→ WORK ITEM
Each entry is to be retyped exactly as it stands.

→ DATA SHOWN
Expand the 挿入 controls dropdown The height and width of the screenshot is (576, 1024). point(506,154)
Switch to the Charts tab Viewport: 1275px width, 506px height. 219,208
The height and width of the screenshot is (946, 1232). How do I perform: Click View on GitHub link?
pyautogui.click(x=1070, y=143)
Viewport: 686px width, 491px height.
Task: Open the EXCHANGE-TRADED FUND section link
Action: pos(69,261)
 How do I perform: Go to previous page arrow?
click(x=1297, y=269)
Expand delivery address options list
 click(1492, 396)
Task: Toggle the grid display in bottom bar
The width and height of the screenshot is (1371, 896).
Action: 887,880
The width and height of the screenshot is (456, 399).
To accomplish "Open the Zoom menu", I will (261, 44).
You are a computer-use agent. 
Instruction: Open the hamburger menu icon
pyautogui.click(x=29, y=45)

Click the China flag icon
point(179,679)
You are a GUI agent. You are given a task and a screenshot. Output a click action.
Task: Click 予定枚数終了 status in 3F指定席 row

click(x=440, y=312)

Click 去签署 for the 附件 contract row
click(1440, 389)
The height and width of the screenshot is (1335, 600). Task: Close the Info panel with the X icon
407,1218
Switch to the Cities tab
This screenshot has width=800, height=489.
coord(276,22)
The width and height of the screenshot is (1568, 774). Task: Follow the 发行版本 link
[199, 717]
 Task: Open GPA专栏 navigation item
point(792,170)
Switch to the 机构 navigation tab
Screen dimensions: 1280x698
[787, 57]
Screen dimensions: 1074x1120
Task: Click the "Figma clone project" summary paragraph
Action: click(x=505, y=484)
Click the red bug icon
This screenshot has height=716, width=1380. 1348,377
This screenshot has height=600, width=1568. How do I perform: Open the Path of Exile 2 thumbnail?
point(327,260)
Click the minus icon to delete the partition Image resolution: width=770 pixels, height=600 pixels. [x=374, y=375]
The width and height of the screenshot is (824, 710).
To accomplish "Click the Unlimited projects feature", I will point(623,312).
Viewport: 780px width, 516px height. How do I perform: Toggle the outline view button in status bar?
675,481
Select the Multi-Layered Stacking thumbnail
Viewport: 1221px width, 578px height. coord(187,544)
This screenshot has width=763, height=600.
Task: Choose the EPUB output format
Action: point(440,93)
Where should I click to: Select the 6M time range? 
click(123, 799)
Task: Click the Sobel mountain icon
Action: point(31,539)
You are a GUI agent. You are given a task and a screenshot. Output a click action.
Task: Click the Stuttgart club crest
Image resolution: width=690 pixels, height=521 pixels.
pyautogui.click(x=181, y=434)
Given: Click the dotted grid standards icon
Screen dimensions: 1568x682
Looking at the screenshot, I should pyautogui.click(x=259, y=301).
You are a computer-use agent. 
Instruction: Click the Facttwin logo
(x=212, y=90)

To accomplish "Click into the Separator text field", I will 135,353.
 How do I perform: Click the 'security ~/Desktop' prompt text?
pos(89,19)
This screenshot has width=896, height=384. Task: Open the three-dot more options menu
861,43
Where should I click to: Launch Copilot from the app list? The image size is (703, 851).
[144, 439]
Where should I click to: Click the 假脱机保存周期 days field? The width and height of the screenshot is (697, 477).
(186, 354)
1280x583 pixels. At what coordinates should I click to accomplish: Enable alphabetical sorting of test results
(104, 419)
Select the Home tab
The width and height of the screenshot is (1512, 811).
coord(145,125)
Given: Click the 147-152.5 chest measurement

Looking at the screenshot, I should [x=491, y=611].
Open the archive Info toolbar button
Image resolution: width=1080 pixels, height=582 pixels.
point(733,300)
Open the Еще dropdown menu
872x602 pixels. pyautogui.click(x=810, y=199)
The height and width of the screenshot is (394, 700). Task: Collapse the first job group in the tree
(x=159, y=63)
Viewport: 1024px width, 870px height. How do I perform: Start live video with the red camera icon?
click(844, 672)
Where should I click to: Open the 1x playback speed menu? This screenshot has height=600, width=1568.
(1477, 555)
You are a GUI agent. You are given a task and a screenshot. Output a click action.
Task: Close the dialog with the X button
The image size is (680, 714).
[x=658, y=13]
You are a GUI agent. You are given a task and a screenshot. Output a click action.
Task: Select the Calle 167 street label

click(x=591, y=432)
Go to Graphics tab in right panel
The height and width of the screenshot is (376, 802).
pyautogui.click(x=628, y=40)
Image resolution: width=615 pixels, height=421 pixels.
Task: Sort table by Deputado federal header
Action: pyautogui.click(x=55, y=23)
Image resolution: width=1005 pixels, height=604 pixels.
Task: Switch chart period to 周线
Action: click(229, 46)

→ EXPECTED ANSWER
Expand the 挿入 controls dropdown The height and width of the screenshot is (576, 1024). point(506,154)
Switch to the Charts tab Viewport: 1275px width, 506px height. 219,208
The height and width of the screenshot is (946, 1232). How do I perform: Click View on GitHub link?
pyautogui.click(x=1070, y=143)
Viewport: 686px width, 491px height.
Task: Open the EXCHANGE-TRADED FUND section link
Action: pos(69,261)
 How do I perform: Go to previous page arrow?
click(x=1297, y=269)
Expand delivery address options list
 click(1492, 396)
Task: Toggle the grid display in bottom bar
The width and height of the screenshot is (1371, 896).
Action: 887,880
The width and height of the screenshot is (456, 399).
To accomplish "Open the Zoom menu", I will (261, 44).
You are a computer-use agent. 
Instruction: Open the hamburger menu icon
pyautogui.click(x=29, y=45)

Click the China flag icon
point(179,679)
You are a GUI agent. You are given a task and a screenshot. Output a click action.
Task: Click 予定枚数終了 status in 3F指定席 row

click(x=440, y=312)

Click 去签署 for the 附件 contract row
click(1440, 389)
The height and width of the screenshot is (1335, 600). Task: Close the Info panel with the X icon
407,1218
Switch to the Cities tab
This screenshot has width=800, height=489.
coord(276,22)
The width and height of the screenshot is (1568, 774). Task: Follow the 发行版本 link
[199, 717]
 Task: Open GPA专栏 navigation item
point(792,170)
Switch to the 机构 navigation tab
Screen dimensions: 1280x698
[787, 57]
Screen dimensions: 1074x1120
Task: Click the "Figma clone project" summary paragraph
Action: click(x=505, y=484)
Click the red bug icon
This screenshot has height=716, width=1380. 1348,377
This screenshot has height=600, width=1568. How do I perform: Open the Path of Exile 2 thumbnail?
point(327,260)
Click the minus icon to delete the partition Image resolution: width=770 pixels, height=600 pixels. [x=374, y=375]
The width and height of the screenshot is (824, 710).
To accomplish "Click the Unlimited projects feature", I will point(623,312).
Viewport: 780px width, 516px height. How do I perform: Toggle the outline view button in status bar?
675,481
Select the Multi-Layered Stacking thumbnail
Viewport: 1221px width, 578px height. coord(187,544)
This screenshot has width=763, height=600.
Task: Choose the EPUB output format
Action: point(440,93)
Where should I click to: Select the 6M time range? 
click(123, 799)
Task: Click the Sobel mountain icon
Action: point(31,539)
You are a GUI agent. You are given a task and a screenshot. Output a click action.
Task: Click the Stuttgart club crest
Image resolution: width=690 pixels, height=521 pixels.
pyautogui.click(x=181, y=434)
Given: Click the dotted grid standards icon
Screen dimensions: 1568x682
Looking at the screenshot, I should pyautogui.click(x=259, y=301).
You are a computer-use agent. 
Instruction: Click the Facttwin logo
(x=212, y=90)

To accomplish "Click into the Separator text field", I will 135,353.
 How do I perform: Click the 'security ~/Desktop' prompt text?
pos(89,19)
This screenshot has width=896, height=384. Task: Open the three-dot more options menu
861,43
Where should I click to: Launch Copilot from the app list? The image size is (703, 851).
[144, 439]
Where should I click to: Click the 假脱机保存周期 days field? The width and height of the screenshot is (697, 477).
(186, 354)
1280x583 pixels. At what coordinates should I click to accomplish: Enable alphabetical sorting of test results
(104, 419)
Select the Home tab
The width and height of the screenshot is (1512, 811).
coord(145,125)
Given: Click the 147-152.5 chest measurement

Looking at the screenshot, I should [x=491, y=611].
Open the archive Info toolbar button
Image resolution: width=1080 pixels, height=582 pixels.
point(733,300)
Open the Еще dropdown menu
872x602 pixels. pyautogui.click(x=810, y=199)
The height and width of the screenshot is (394, 700). Task: Collapse the first job group in the tree
(x=159, y=63)
Viewport: 1024px width, 870px height. How do I perform: Start live video with the red camera icon?
click(844, 672)
Where should I click to: Open the 1x playback speed menu? This screenshot has height=600, width=1568.
(1477, 555)
You are a GUI agent. You are given a task and a screenshot. Output a click action.
Task: Close the dialog with the X button
The image size is (680, 714).
[x=658, y=13]
You are a GUI agent. You are given a task and a screenshot. Output a click action.
Task: Select the Calle 167 street label

click(x=591, y=432)
Go to Graphics tab in right panel
The height and width of the screenshot is (376, 802).
pyautogui.click(x=628, y=40)
Image resolution: width=615 pixels, height=421 pixels.
Task: Sort table by Deputado federal header
Action: pyautogui.click(x=55, y=23)
Image resolution: width=1005 pixels, height=604 pixels.
Task: Switch chart period to 周线
Action: click(229, 46)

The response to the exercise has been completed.